La cheffe d’atelier reçoit les maquettes des costumes d’une production, au moins un an avant la première. Nathalie Giraud avec l’aide du costumier, choisi par le metteur en scène, détaille chaque personnage pour établir un échantillonnage et un devis sur la faisabilité en coût et en temps du projet. De la tête aux pieds, toutes les pièces sont mentionnées. Si le budget est validé, les pièces sont « testées » lors de séances d’essayage avec les acteurs.

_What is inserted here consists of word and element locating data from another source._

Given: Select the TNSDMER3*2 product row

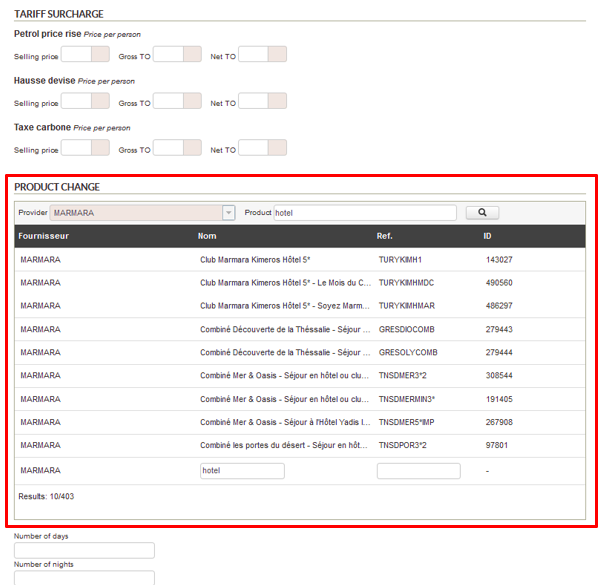Looking at the screenshot, I should 300,376.
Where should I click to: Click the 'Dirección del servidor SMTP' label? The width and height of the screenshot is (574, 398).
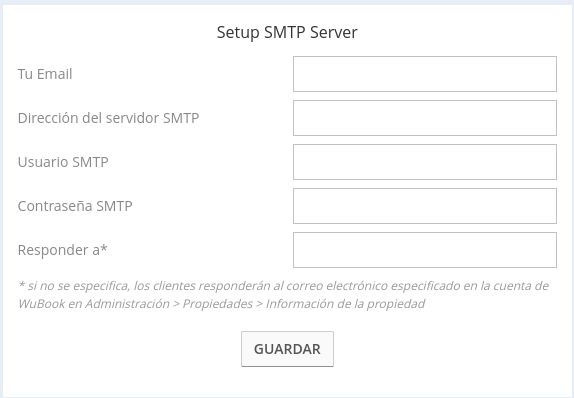tap(108, 118)
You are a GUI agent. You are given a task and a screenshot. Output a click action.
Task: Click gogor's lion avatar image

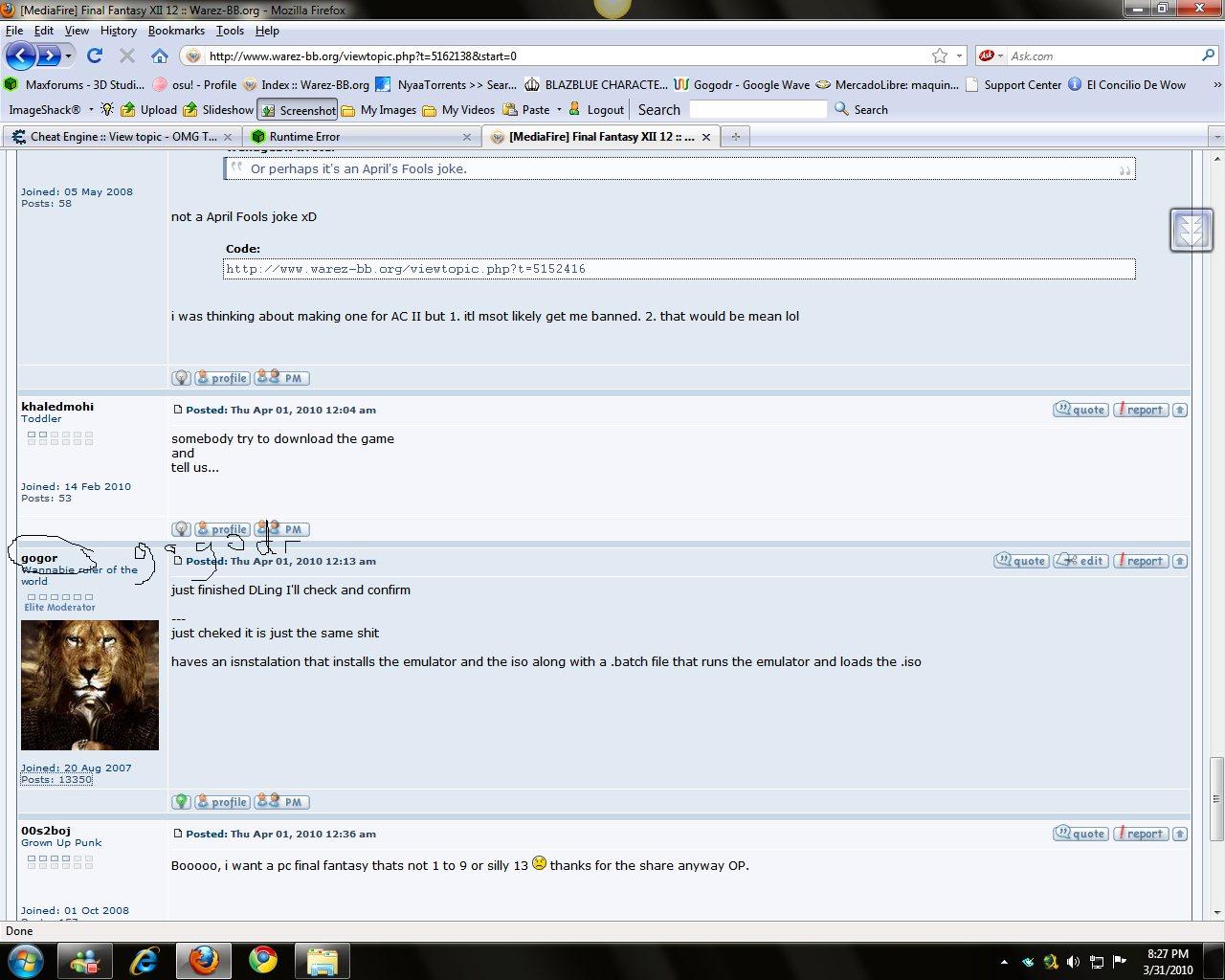click(x=90, y=685)
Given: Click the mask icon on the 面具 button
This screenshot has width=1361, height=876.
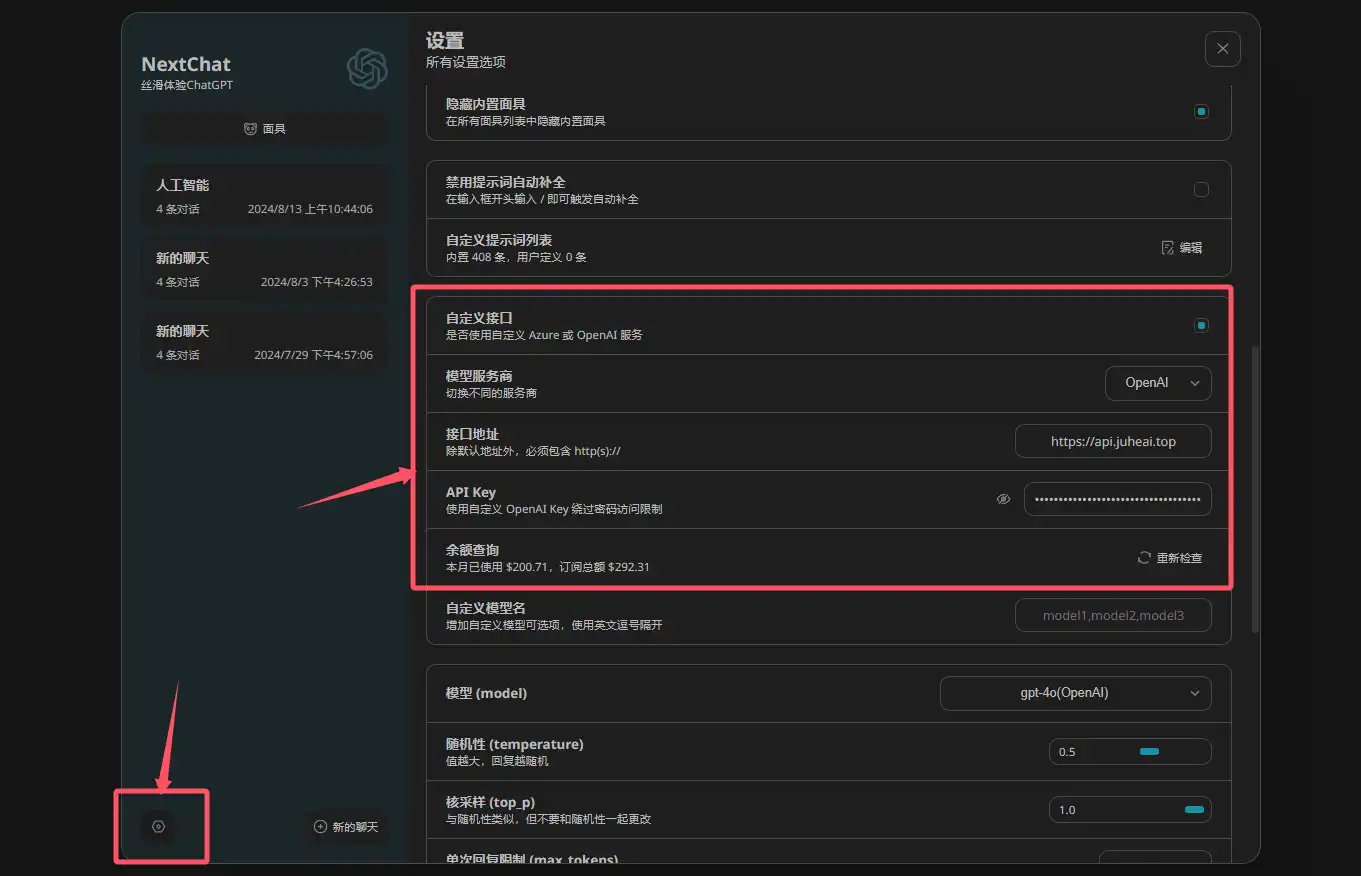Looking at the screenshot, I should point(249,128).
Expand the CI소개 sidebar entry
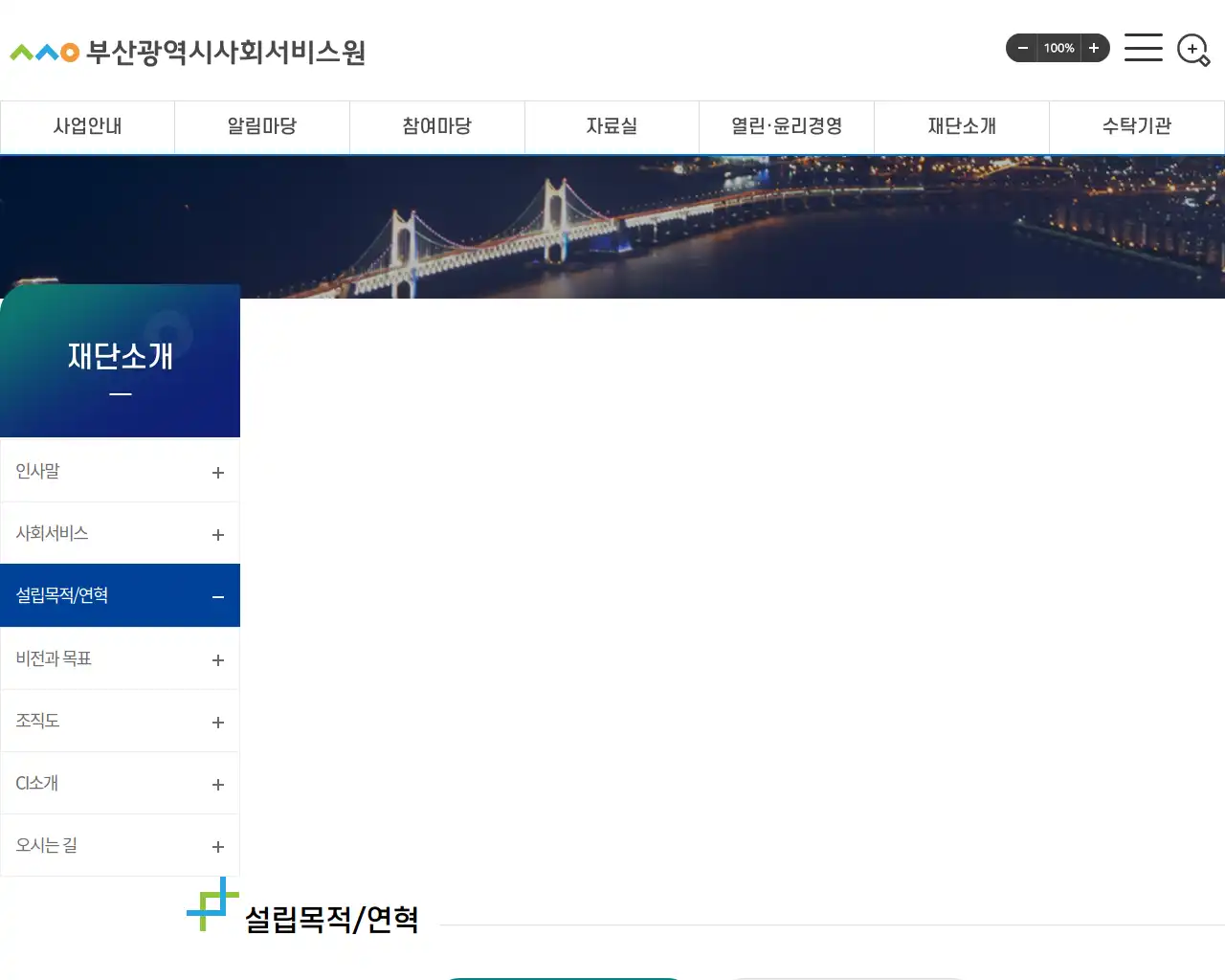The image size is (1225, 980). (x=217, y=783)
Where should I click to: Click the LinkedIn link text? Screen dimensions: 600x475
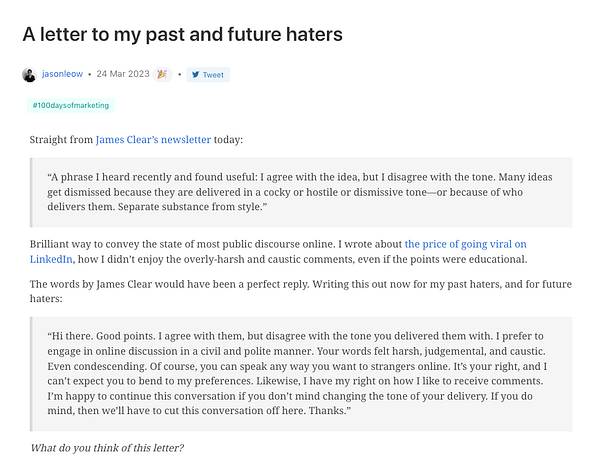pos(51,259)
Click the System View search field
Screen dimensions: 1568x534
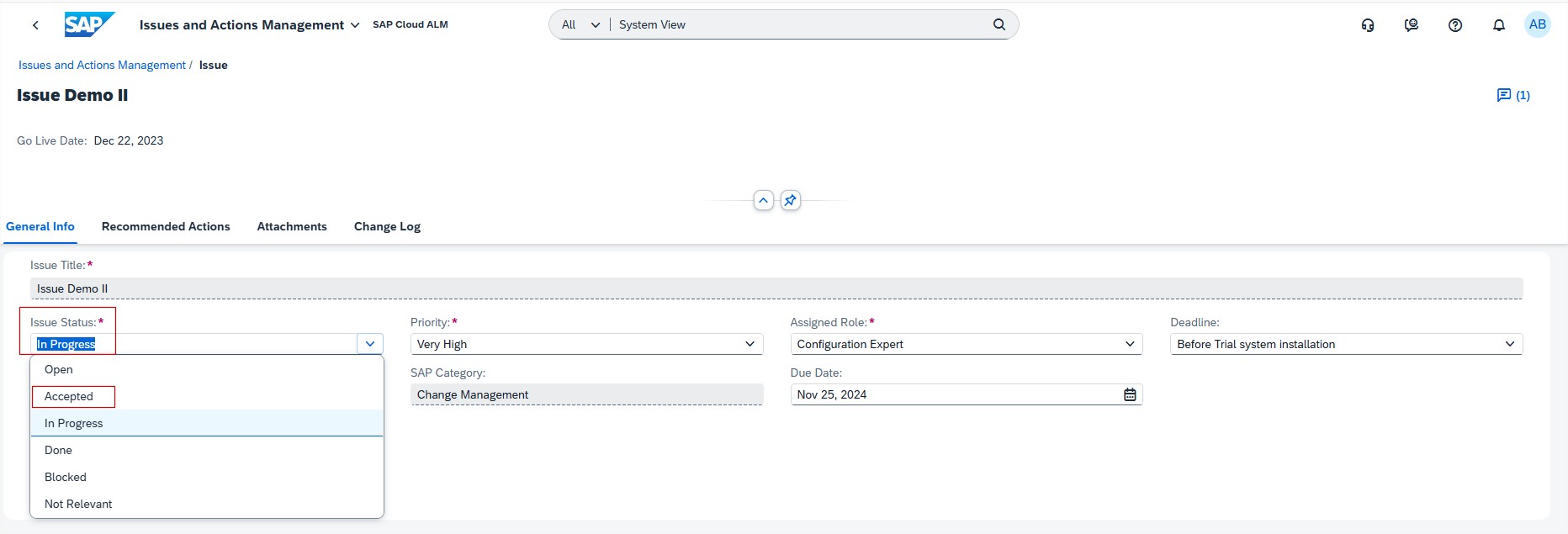coord(799,24)
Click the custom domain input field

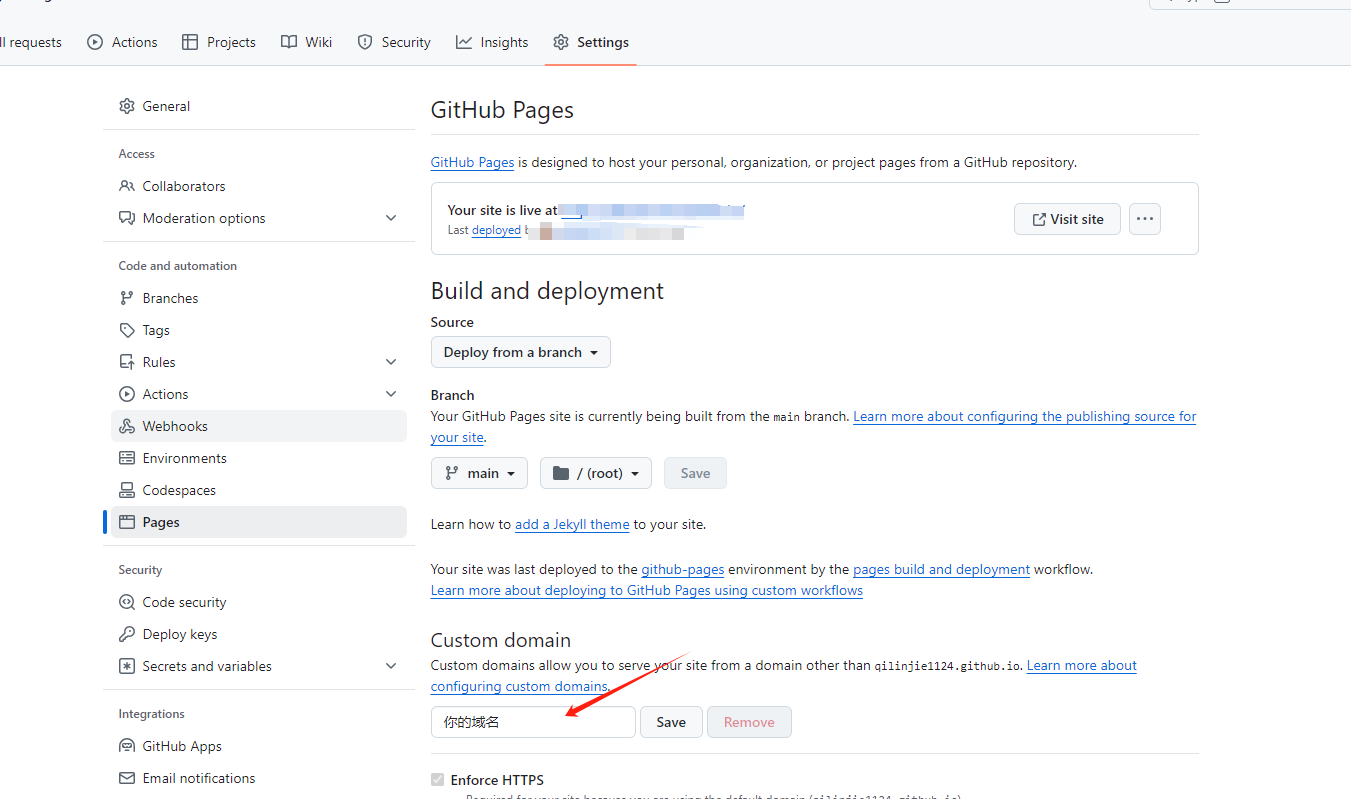click(533, 722)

Un classeur répertorie les différentes pièces et textiles utilisés pour des spectacles. ©Thomas Bernard / actu Nantes
« On peut travailler du raphia, du cuir, du plastique, du papier. On peut aller sur beaucoup de matières », précise Nathalie Giraud. Des matières parfois dénichées dans un stock de plus de 5 000 pièces, pouvant être transformées d’un spectacle à un autre. Angers Nantes Opéra accorde une grande importance à la réutilisation de matières et pièces de costumes. « On a assez de stocks pour essayer de fournir environ 50 % de ce qui va être produit pour un spectacle », note Nathalie Giraud.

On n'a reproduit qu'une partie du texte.